# Listed entries
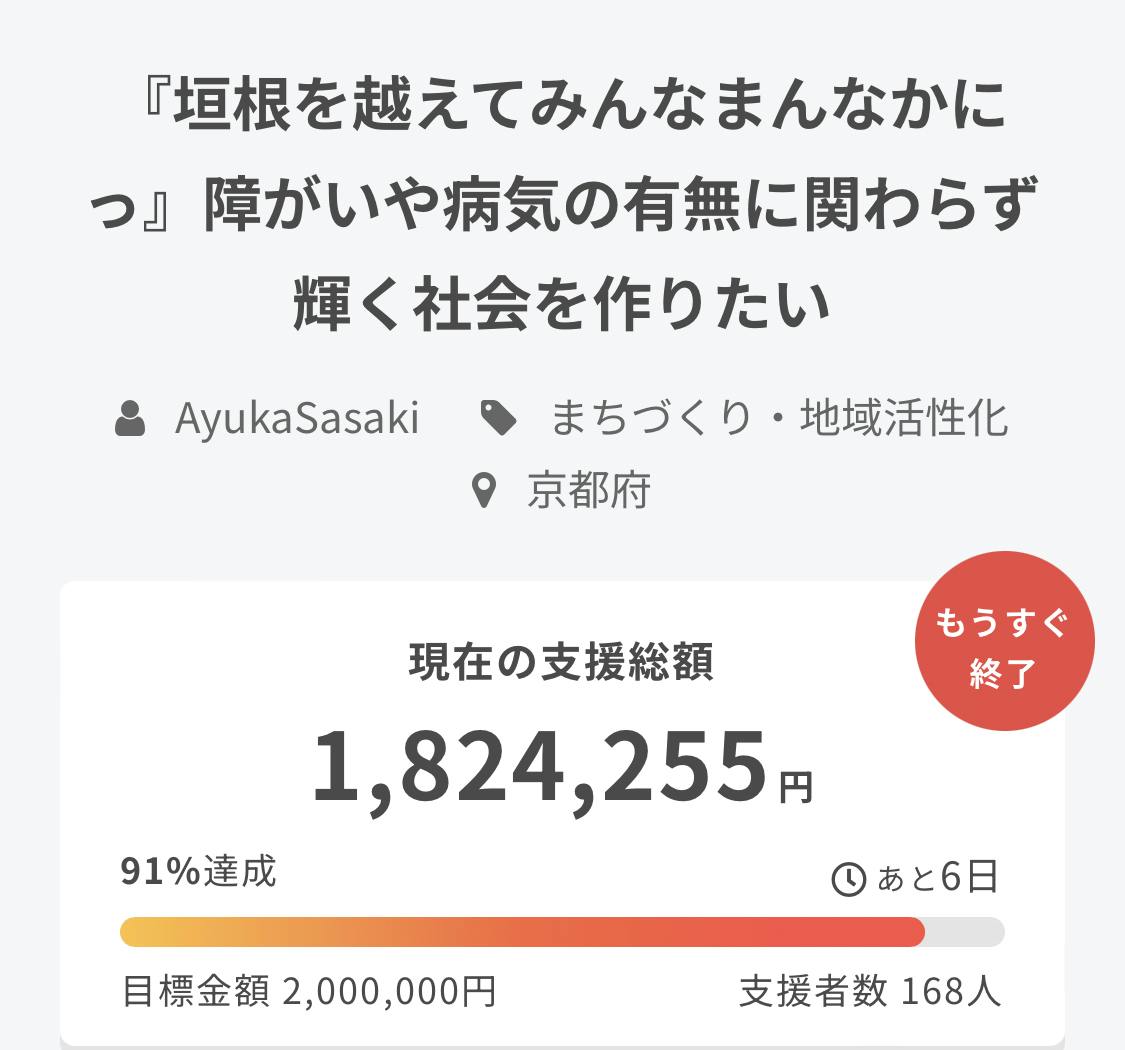Click the 168人 supporter count
This screenshot has height=1050, width=1125.
[x=950, y=992]
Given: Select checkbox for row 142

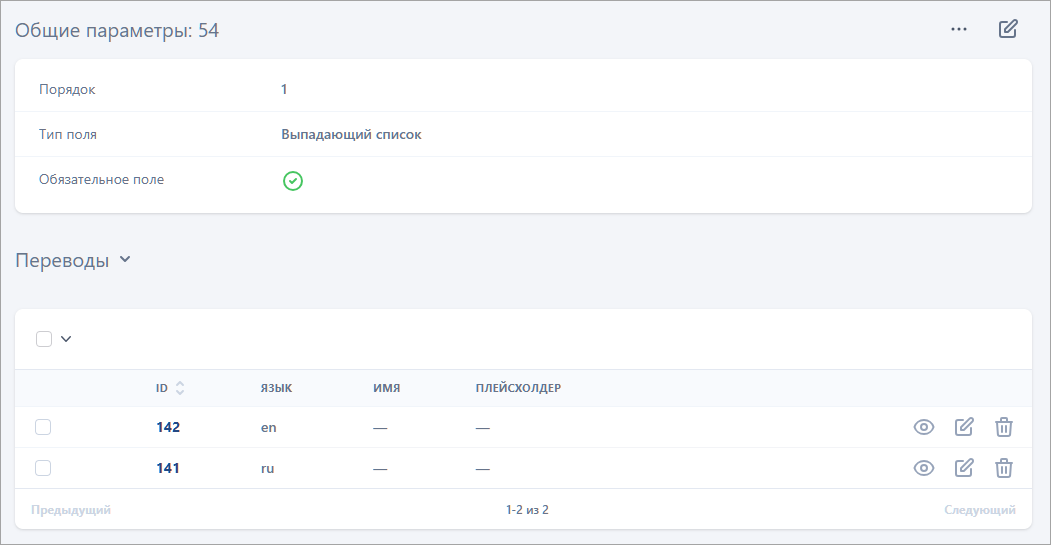Looking at the screenshot, I should [43, 427].
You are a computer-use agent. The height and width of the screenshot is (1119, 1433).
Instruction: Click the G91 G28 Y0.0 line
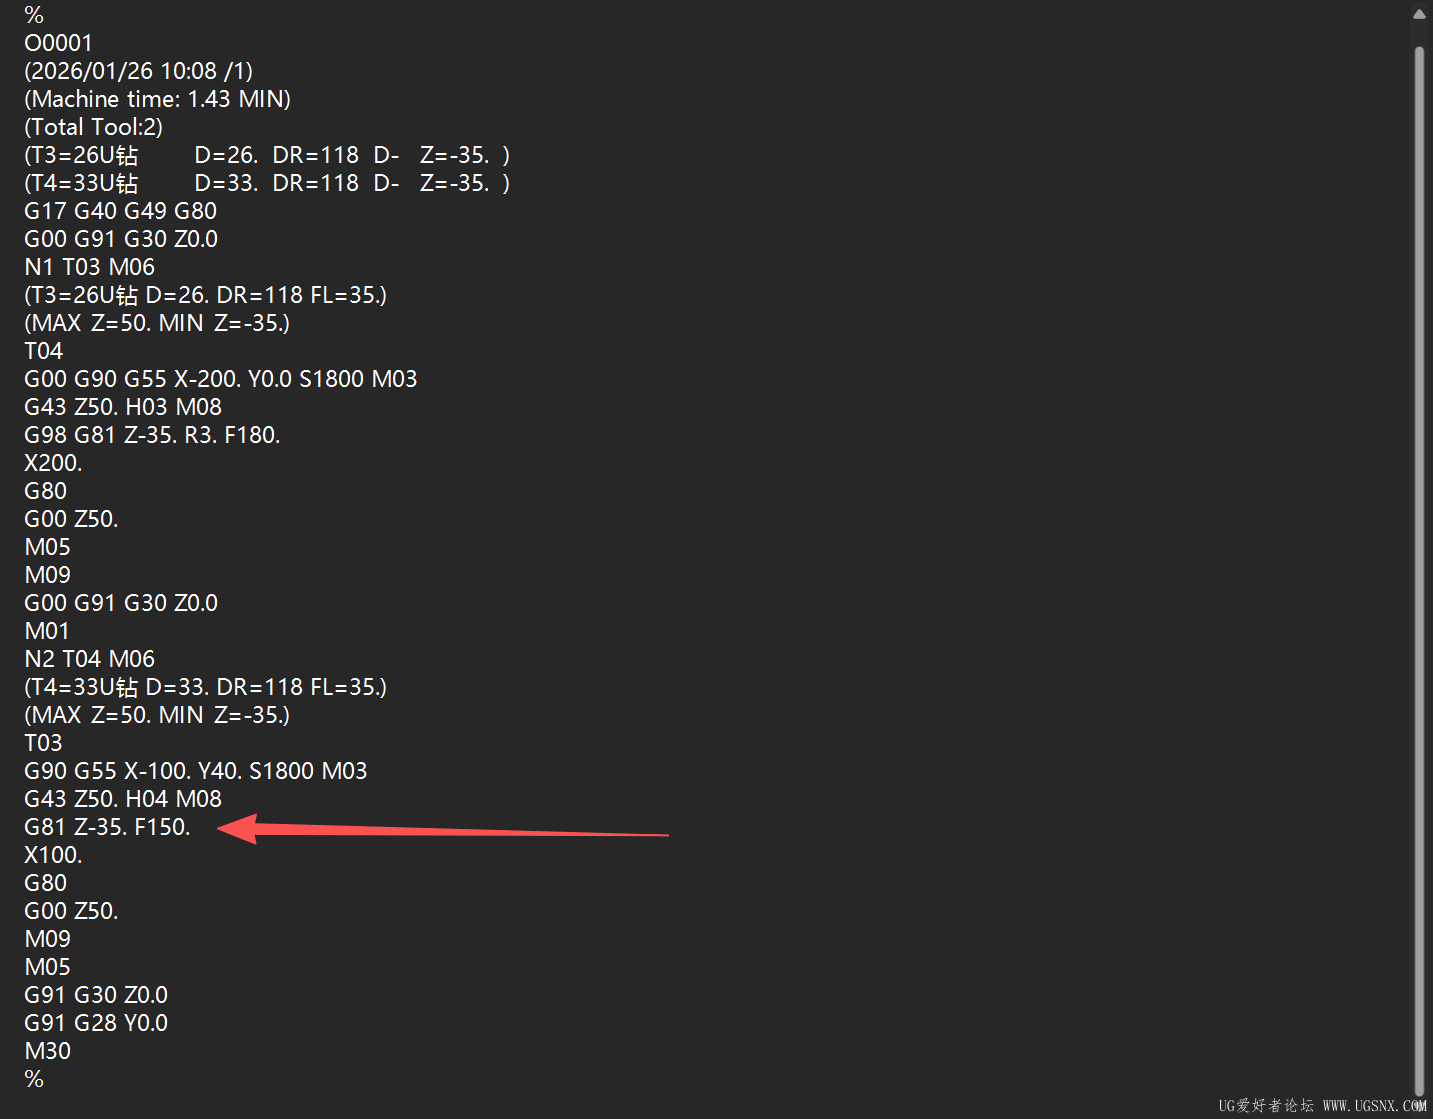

# The exercise
Give the listing above as a JSON list of strings with one string per line, leaving out the blank lines and the pictures.

# Correct answer
[
  "Click the 168人 supporter count",
  "This screenshot has height=1050, width=1125.",
  "[x=950, y=992]",
  "Given: Select checkbox for row 142",
  "Looking at the screenshot, I should [43, 427].",
  "You are a computer-use agent. The height and width of the screenshot is (1119, 1433).",
  "Instruction: Click the G91 G28 Y0.0 line"
]